The one to the left of the Shard has just had hoardings go up...


----------



## Gherkin (May 30, 2005)

Oh really? I thought it was still on hold. And the tower to the right of the Shard has had a slight redesign - it won't look like that


----------



## jamiefearon (Nov 25, 2011)

Gherkin said:


> Oh really? I thought it was still on hold. And the tower to the right of the Shard has had a slight redesign - it won't look like that


They have just started construction. In fact this image comes from their website. :banana:


----------



## RobertWalpole (Mar 16, 2010)

Tiny but nice.


----------



## hseugut (May 24, 2011)

some high quality building, a bit too scattered though.


----------



## Sarcasticity (May 21, 2005)

Still has a long way to go. By 2014, all other cities will have supertalls finished, but nonetheless, London's skyline looks better


----------



## SkyscraperSuperman (Nov 1, 2008)

Sarcasticity said:


> By 2014, all other cities will have supertalls finished...


So will London. The Shard may be a midget compared to some of the others, but it's still a supertall.


----------



## siamu maharaj (Jun 19, 2006)

I don't see a skyline.


----------



## Dancing Banana (Jul 8, 2009)

i like most of the london buildings when looking at them alone, but all together look strange, too many unique shapes imho. its more chaos than unity. thats why boxes work very well together


----------



## MelboyPete (Nov 15, 2005)

Certainly an improvement.


----------



## yubnub (May 3, 2010)

I think it needs two or three medium 200m boxes to fill some of the gaps perhaps


----------



## RobertWalpole (Mar 16, 2010)

In retrospect, I think that this thread was intended to evoke responses like -- "This will be among the five best skylines in the world." -- as opposed to small, sparse, etc. I think, however, that the responses are accurate.

Canary Wharf's skyline is horrible, and the City's is like that of Charlotte, North Carolina -- small but nice.


----------



## zapor1 (Aug 12, 2010)

I always liked Fenchurch and always thought it would make the skyline even better, but it seriously ruins the whole skyline in that picture.


----------



## sgroutage (Feb 25, 2011)

del


----------



## siamu maharaj (Jun 19, 2006)

sgroutage said:


> I am very relaxed thankyou Siamu.
> 
> Where did you go to school?


Karachi


----------



## scalatrava89 (Apr 30, 2010)

What is and what may never be;


----------



## Piltup Man (May 21, 2010)

Surely the silhouette of a city against the sky is what constitues its skyline. I have never heard that it had to be skyscrapers but not spires, domes, bell towers etc. 

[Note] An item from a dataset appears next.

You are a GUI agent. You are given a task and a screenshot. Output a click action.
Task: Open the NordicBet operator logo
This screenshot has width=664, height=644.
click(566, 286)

Although if you type the word skyline into Google images you mostly get pictures of a car (the Nissan Skyline) which probably tells us something.


----------



## sgroutage (Feb 25, 2011)

del


----------



## Axelferis (Jan 18, 2008)

London has a skyline .It is a non sense to say the contrary.
Paris has a syline
frankfurt has a skyline
NYC, Hong kong have skylines...

The difference is : European cities are jewels more than american and asian counterparts.

because "all" (cities) has begun here in Europe 

Then it is normal that HK,NYC didn't had the limitations (politics,spatial,ideologia etc...) that Paris for example has.

London is more liberal on skyscrapper field.that's why they are very active on this plan.

But frankly the skyline of london is very good demonstrating that with less tall buildings than NYC & HK it's possible to do well.

for me London,paris,frankfurt are the "big three" of european skylines. moscow has a recent remarkable one but it doesn't have the charm of paris & London ones.

i notice just that paris hasn't even made its "revolution" on the question of skyscrappers. the day when this will arrive it 'll be so great for Europe continent.


----------



## Ulpia-Serdica (Oct 24, 2011)

scalatrava89 said:


> What is and what may never be;


Why do you say this? Aren't all projects in the city approved or U/C?


----------



## cameronpaul (Jan 15, 2010)

siamu maharaj said:


> Where did I say cities without tall buildings are worthless? I think I mentioned in this very thread that London is one of the greatest cities on Earth. It just doesn't have a skyline.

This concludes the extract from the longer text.